**TASK LIST:**
1 – In the forum thread about attachments in private messages, what size limit does Nick give for attachments?
2 – In the records, duplicate the lines starting at the one that contains "Screen dimensions: 712x712" and continuing through the end of the records, leaving the pictures out.

**SELECTED EXCERPT:**
== == ==

# Attachments in private messages



## Tomas Robinson

I'd like to attach a small image to a reply in the Private Messaging area, but I don't see an Attachment option after clicking Reply. Is there an adjustment or setting I'm overlooking?   Thanks.


----------



## Artrella

Tomas Robinson said:
			
		

> I'd like to attach a small image to a reply in the Private Messaging area, but I don't see an Attachment option after clicking Reply. Is there an adjustment or setting I'm overlooking?   Thanks.






Si, Si, Siiiii!!!! I'm an attachment freak!!! Please, can we send little pictures in our PMs???  Pleaaaseee????


Thx, Art


----------



## cuchuflete

I don't need the graphics, but attachments to PMs would be nice....but what if people start using PMs in lieue of e-mail?  The load on the server could get very heavy.

This is one for Mike.

Cuchu


----------



## Nick

This is why the size of the attachment would be limited (eg: only small images/text documents would be allowed because the limit would be 64 KB).

== == ==

**DATASET RECORDS:**
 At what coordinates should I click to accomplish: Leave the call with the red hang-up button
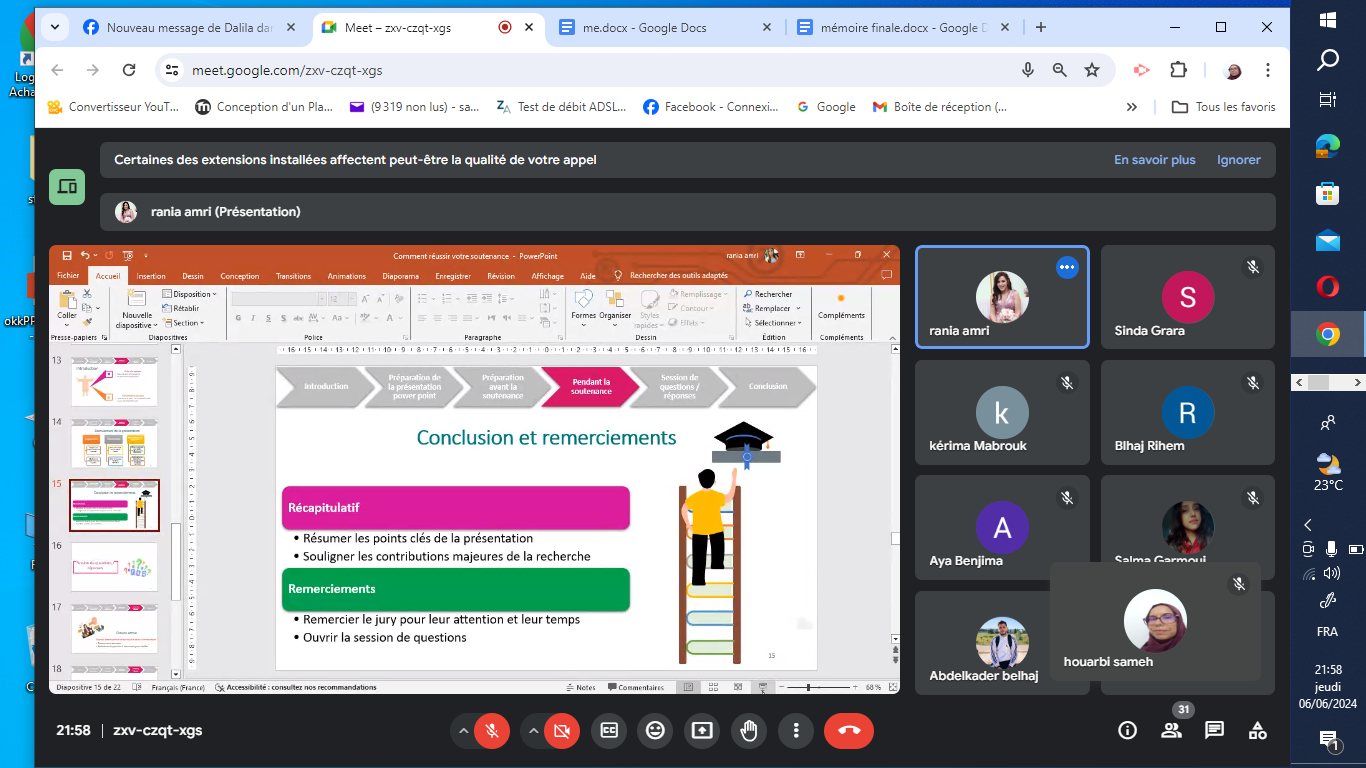(848, 731)

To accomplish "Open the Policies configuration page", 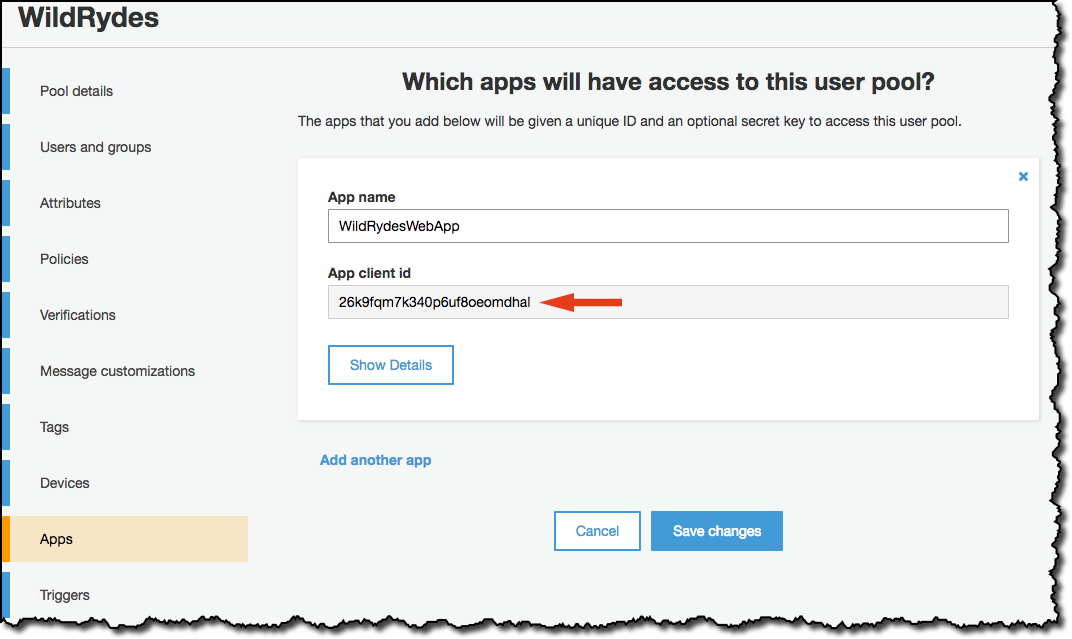I will (63, 259).
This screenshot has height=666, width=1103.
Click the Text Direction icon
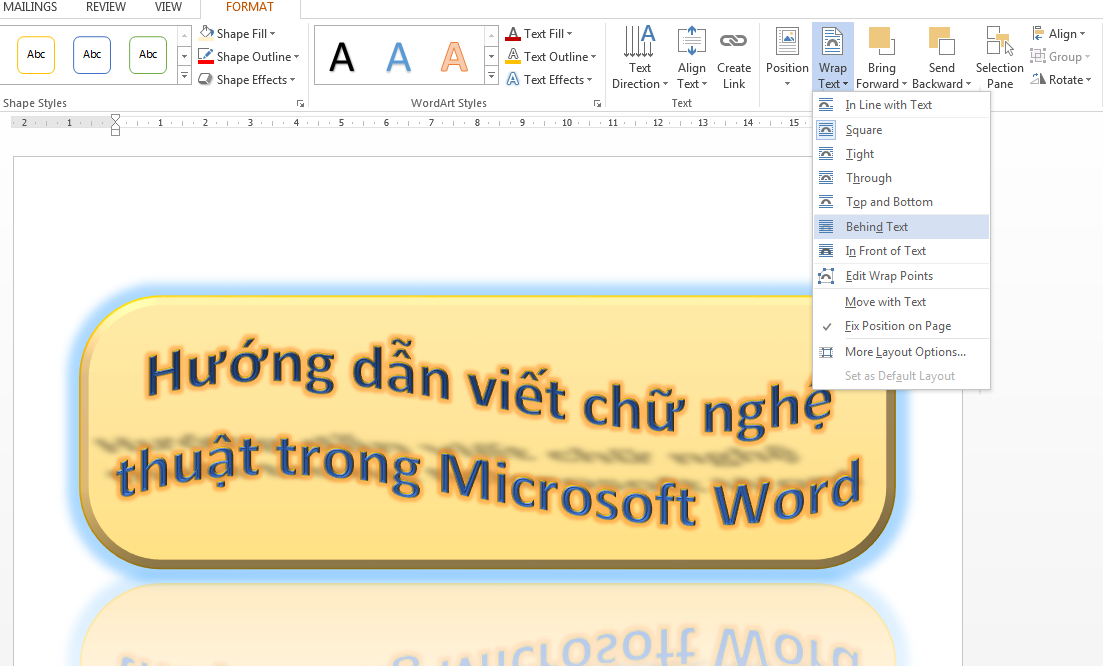point(639,45)
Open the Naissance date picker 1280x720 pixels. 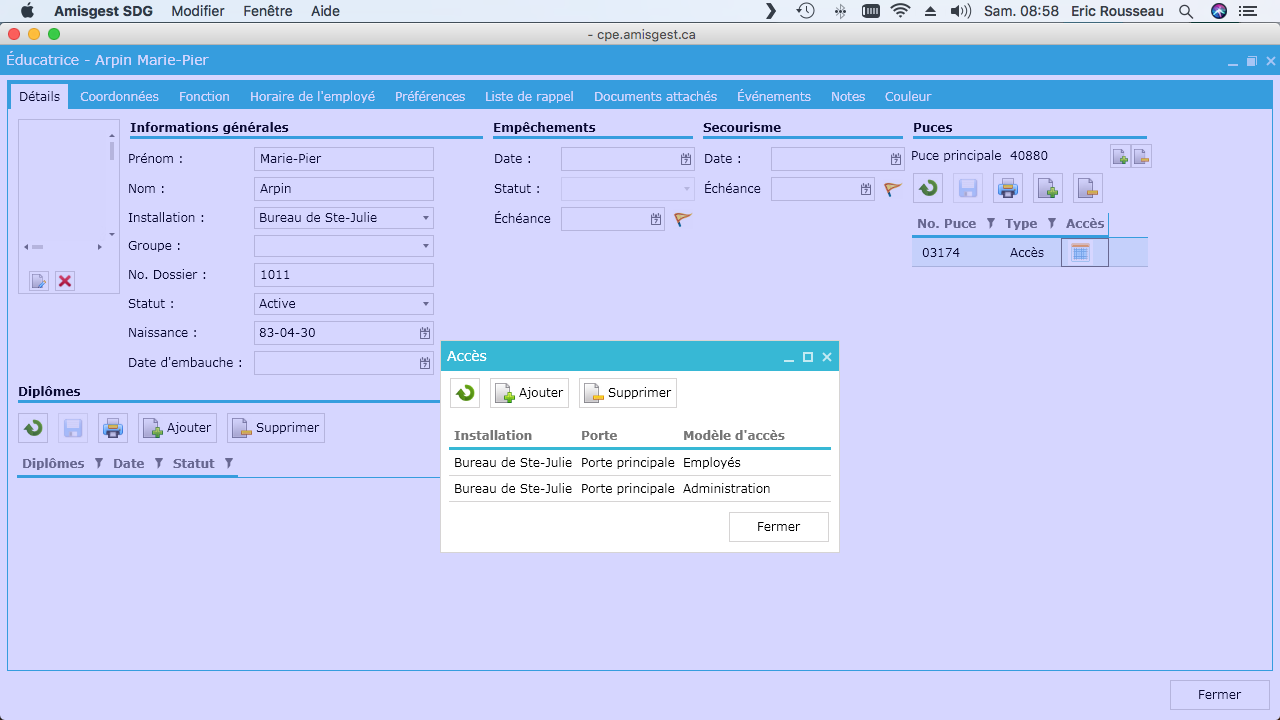[x=425, y=333]
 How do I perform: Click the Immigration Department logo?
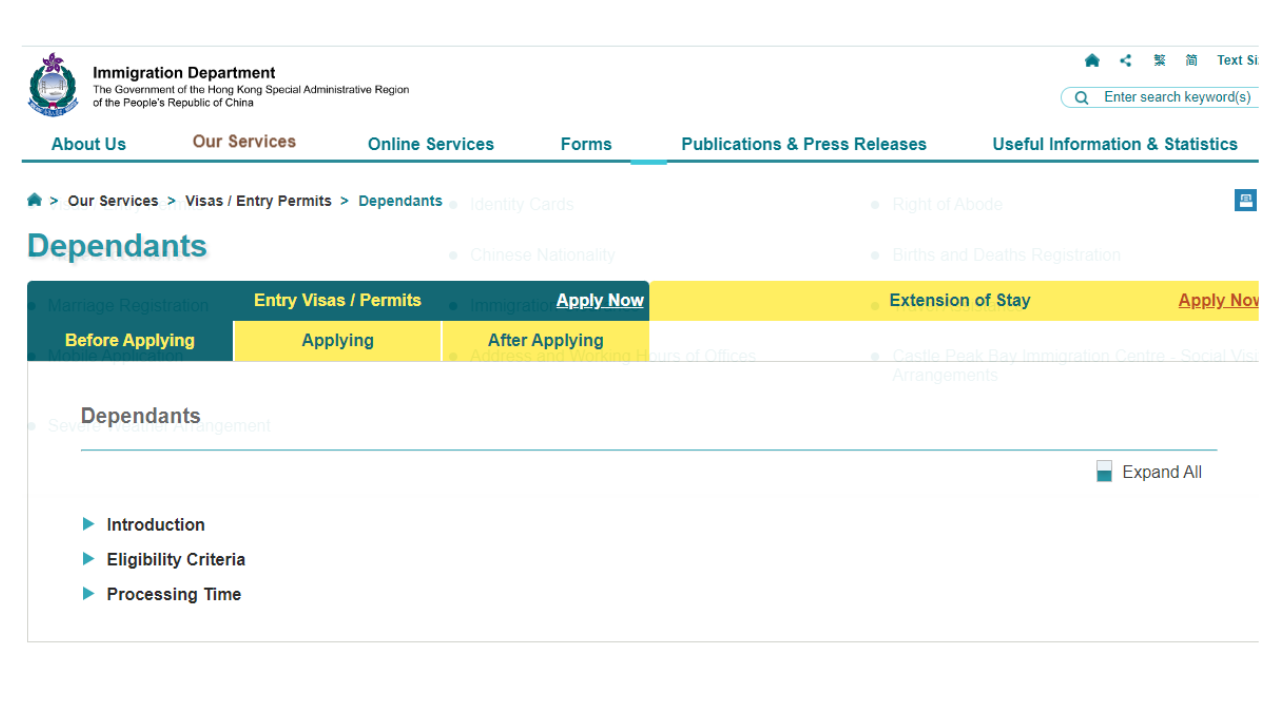[52, 85]
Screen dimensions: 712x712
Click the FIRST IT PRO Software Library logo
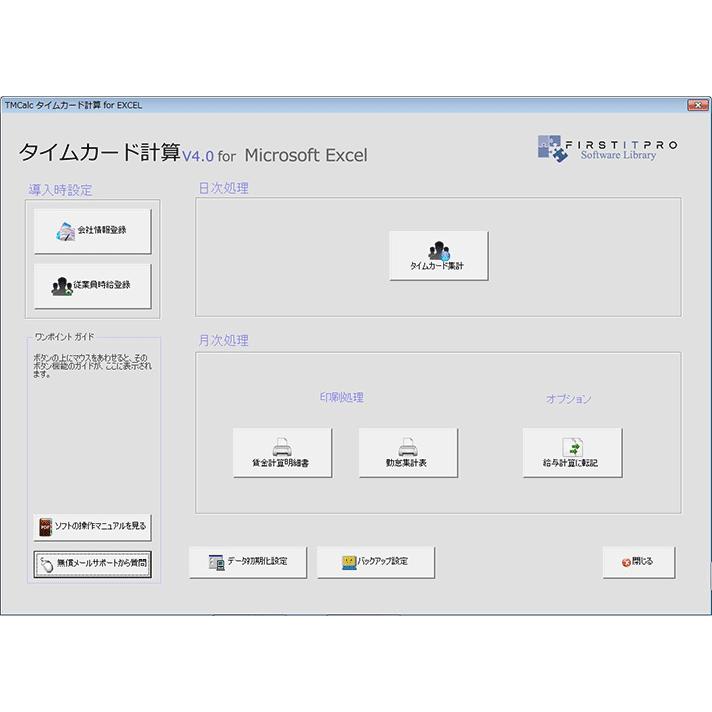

== == ==

**THE RESPONSES:**
1 – 64 KB

2 –
Screen dimensions: 712x712
Click the FIRST IT PRO Software Library logo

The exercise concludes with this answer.